* start ENTRIES SUPPLIED *

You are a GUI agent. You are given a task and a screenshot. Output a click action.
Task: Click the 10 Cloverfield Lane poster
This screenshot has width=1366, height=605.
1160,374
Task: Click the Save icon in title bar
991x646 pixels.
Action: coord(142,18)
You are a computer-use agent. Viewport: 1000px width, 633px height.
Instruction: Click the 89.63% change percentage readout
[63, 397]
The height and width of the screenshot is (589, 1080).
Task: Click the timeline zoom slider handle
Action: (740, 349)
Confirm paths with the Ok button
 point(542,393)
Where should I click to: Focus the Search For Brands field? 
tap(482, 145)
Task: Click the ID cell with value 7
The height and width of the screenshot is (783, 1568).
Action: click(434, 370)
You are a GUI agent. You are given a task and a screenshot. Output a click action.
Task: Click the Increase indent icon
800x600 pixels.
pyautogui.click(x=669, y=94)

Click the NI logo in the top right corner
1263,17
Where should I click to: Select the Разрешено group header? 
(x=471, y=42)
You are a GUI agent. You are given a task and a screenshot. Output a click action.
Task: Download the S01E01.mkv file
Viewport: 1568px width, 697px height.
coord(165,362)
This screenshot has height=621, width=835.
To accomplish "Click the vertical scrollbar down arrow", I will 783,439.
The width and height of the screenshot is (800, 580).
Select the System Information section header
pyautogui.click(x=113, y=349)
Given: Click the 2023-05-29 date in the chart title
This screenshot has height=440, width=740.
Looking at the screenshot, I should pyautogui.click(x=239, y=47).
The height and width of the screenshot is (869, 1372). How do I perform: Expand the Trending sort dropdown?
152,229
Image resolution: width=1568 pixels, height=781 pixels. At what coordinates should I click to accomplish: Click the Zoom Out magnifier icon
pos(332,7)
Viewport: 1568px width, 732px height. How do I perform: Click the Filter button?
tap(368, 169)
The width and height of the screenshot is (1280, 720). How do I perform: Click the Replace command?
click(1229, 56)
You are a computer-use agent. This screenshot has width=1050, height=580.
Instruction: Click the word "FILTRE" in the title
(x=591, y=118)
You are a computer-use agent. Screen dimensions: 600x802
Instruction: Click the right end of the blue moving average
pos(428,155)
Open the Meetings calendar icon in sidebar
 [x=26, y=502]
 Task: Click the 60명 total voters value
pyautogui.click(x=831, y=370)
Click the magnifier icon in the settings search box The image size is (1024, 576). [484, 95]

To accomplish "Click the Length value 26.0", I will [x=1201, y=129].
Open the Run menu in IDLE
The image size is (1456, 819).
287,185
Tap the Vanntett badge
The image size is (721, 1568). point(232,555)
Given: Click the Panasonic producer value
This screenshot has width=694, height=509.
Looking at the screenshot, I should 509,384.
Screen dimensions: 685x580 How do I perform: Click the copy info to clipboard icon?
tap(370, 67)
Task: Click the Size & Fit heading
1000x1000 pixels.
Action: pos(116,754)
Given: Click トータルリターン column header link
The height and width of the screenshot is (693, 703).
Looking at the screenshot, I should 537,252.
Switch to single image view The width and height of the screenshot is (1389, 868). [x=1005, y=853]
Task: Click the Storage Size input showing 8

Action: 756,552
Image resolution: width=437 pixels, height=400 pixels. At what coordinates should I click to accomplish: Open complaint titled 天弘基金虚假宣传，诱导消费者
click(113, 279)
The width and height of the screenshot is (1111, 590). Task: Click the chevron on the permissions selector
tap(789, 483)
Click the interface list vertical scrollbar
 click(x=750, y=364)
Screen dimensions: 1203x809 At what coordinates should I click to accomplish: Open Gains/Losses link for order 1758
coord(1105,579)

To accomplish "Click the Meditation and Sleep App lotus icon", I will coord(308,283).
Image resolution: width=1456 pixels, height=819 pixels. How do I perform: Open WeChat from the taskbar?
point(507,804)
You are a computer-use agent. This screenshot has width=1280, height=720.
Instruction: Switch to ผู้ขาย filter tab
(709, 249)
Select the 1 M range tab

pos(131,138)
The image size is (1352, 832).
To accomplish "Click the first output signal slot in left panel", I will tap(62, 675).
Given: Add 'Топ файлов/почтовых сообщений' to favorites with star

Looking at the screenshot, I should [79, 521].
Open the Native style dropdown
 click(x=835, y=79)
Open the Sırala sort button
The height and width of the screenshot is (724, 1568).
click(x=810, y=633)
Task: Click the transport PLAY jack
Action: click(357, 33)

* end ENTRIES SUPPLIED *

▸ **DIRECTION**: List each line of the records above that contains the word "sort".

▸ **RESPONSE BELOW**:
The height and width of the screenshot is (869, 1372). How do I perform: Expand the Trending sort dropdown?
Open the Sırala sort button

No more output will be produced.